The EOS MLS Experiment

On board the NASA Aura satellite, the EOS MLS instrument has been measuring cloud ice since August 2004, IWC at pressures < 215 hPa and ice water paths (IWP) at > 5 km, along MLS line-of-light (LOS). MLS IWC in the upper troposphere (UT) are the average quantity over the instrument field-of-view (FOV), which is a volume of 200km long, 15km wide and 3km high at 240 GHz. Because of its tangental view and long path length, the Aura MLS can measure clouds of IWC from as low as ~1 mg/m3 to ~80 mg/m3 where it becomes saturated. Details on the measurement technique and radiative transfer model for cloudy-sky atmospheres can found in Wu et al. [2006]. The limb view also gives MLS the best angle to measure polarized scattering differences due to inhomogeneous cloud ice particles, which was found to be ~10% of cloud-induced radiances at 118 GHz Davis et al. [2005].

The EOS MLS is a passive instrument with seven radiometers at frequencies near 118, 190, 240, 640 GHz, and 2.5 THz [Waters et al., 1999] with dual polarizations at 118 GHz and 2.5 THz. Except for the 118 GHz radiometer, MLS radiometers are double-sideband receivers with key parameters specified in Table 1. There are a total of 19 25-channel filter bank spectrometers, 5 11-channel mid-band filter bank spectrometers, 12 wide-band filters, and 4 digital autocorrelator spectrometers (DACS). The GHz and THz systems have separate antennas but synchronize their scans to produce 240 profiles per orbit. Unlike step-scanning with the UARS MLS, the EOS MLS scans continuously in tangent height from the surface to the mesopause (~90 km) in 24.7s. Each scan is referred as to a major frame (MAF) and is divided to 148 minor frames (MIFs). Two adjacent scans are separated by ~165 km in distance. Excluding instrument calibration, each MAF devotes ~120 MIFs for atmospheric measurements with MIF integration time of 1/6 second. For the nominal operation the GHz radiometers have ~42 MIFs dedicated to tropospheric measurements (separated by ~300 m in ht), whereas the THz scan has only ~7 MIFs at ht < 18 km.

 

Table 1. Characteristics of the EOS MLS radiometers. Both vertical and horizontal FOVs are estimated at ht = 1 km.

MLS Radiometera

(frequency range in GHz)

Polarization

0º = V pol

90º = H pol

Estimated

Min. Errb

(K)

Vertical

FOV

(km)

Cross-Track

FOV

(km)

R1A (115-122)

0º ± 0.5º

0.3

6.5

13

R1B (115-122)

90º ± 0.5º

0.5

6.5

13

R2 (178-184, 200-207)

0º ± 0.5º

0.3

4.5

9

R3 (230-237, 243-250)

90º ± 0.5º

0.2

3.5

7

R4 (625-637, 649-661)

90º ± 0.5º

~2

1.5

3

R5H (2501-2515, 2531-2544)

~113º

~4

2.5

2.5

R5V (2501-2515, 2531-2544)

~23º

~3

2.5

2.5

a) Two frequency ranges in R2, R3, R4, R5H and R5V represent the double-sideband coverage although the radiances from two sidebands are inseparable in the radiometric measurements. R1A and R1B are single sideband radiometers with different polarizations.
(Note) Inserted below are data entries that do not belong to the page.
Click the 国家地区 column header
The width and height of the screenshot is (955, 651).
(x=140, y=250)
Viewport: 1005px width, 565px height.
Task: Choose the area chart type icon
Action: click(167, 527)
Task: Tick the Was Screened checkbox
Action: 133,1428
b) The MLS radiance error contains frequency-coherent and random components. The latter can be reduced by radiances from several channels within each radiometer but the radiance uncertainty will be limited by the coherent component.  The values in this column reflect the minimum radiance error for each radiometer in single MIF after possible channel averaging is applied.




A similar IWC retrieval technique has been applied earlier to the UARS (Upper Atmosphere Research Satellite) MLS 203 GHz measurements at 100 hPa [ Wu et al., 2005] MLS hIWPs are retrieved at multiple frequencies and multiple tangent heights (ht). Each hIWP represents a column in the LOS direction, which is tilted nearly horizontally with an elevation angle of ~3º. In most situations the hIWP column does not reach the surface at the MLS frequencies, and the penetration depth associated with each hIWP depends on frequency and ht.